Bug 203363 - High amount of specifically crafted file ops causes server crash / kernel panic (NFS 4.1 / NFS 4.2)
Summary: High amount of specifically crafted file ops causes server crash / kernel pan...
Status: RESOLVED CODE_FIX
Alias: None
Product: File System
Classification: Unclassified
Component: NFS (show other bugs)
Hardware: All Linux
: P1 high
Assignee: bfields
URL:
Keywords:
Depends on:
Blocks:
 
Reported: 2019-04-19 11:05 UTC by Slawomir Pryczek
Modified: 2022-01-21 21:37 UTC (History)
4 users (show)

See Also:
Kernel Version: 5.0.7
Subsystem:
Regression: No
Bisected commit-id:


Attachments
FC 29 crash log (38.62 KB, text/plain)
2019-04-19 11:10 UTC, Slawomir Pryczek
Details
debug patch (1.01 KB, application/mbox)
2019-04-19 18:53 UTC, Jeff Layton
Details
Draft patch (1.12 KB, patch)
2019-04-20 01:40 UTC, Jeff Layton
Details | Diff
patch - delete block before sending callback (1.54 KB, patch)
2019-04-20 10:05 UTC, Jeff Layton
Details | Diff

Description Slawomir Pryczek 2019-04-19 11:05:34 UTC
This bug will lead to NFS Server machine crash or kernel panic when connected using NFS 4.1 or 4.2 client. When the client is using NFS 4.0 all seems to be working fine so that seems to be related to some functions implemented in NFS 4.1 (or also 4.2 as 4.2 seems to be crashing much faster 5-15s instead of 20-30s).
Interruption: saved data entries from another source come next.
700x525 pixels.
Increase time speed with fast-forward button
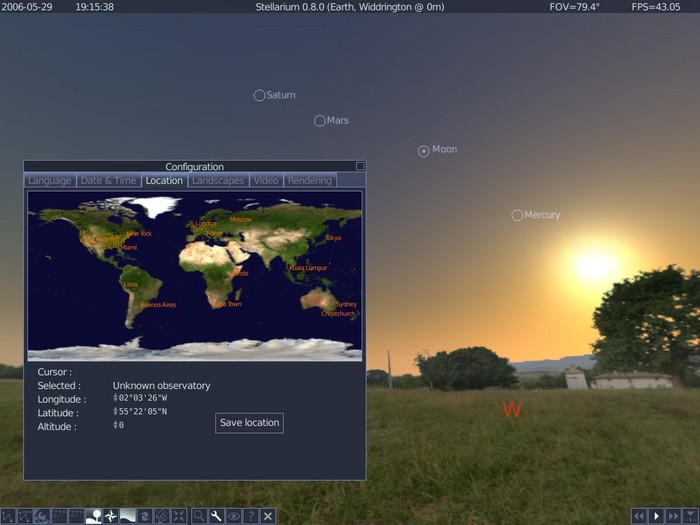[674, 516]
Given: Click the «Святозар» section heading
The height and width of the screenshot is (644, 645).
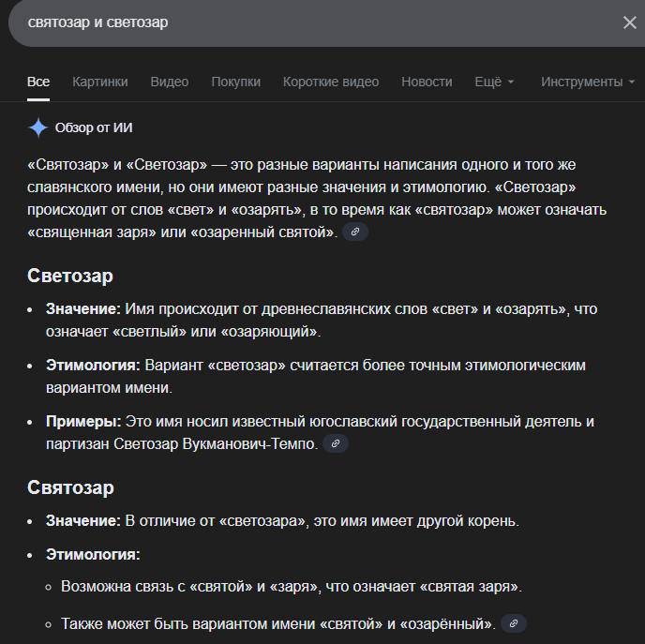Looking at the screenshot, I should [x=70, y=488].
So the exploit/test code will start 30 threads and each will make random file ops on 30 files (rename/write/read/lock). All is working fine if we're _NOT_ doing flock in LOCK_EX mode (can be disabled in code). If lock is done but using LOCK_SH all is still working fine. So that flock with FLOCK_EX issued in parallel will cause the server to lockup or crash. It usually takes 2-3 runs for any server to crash (each run takes 5s)

I have put everything, including logs, test code, compile instructions, and more info on github
https://github.com/slawomir-pryczek/drbd_kill (it's called this way because i first thought that's related to drbd but it's not)

This was tested in fedora 29 and fedora 30, several machines, several different VMs. Reporting as high severity as this code can crash any fc server with new kernels and exposed NFS 4 share in seconds (also VMs). Also couple of times after this code was run and the machine crashed we lost all data on whole partition (it wasn't able to mount, error was something like "invalid filesystem")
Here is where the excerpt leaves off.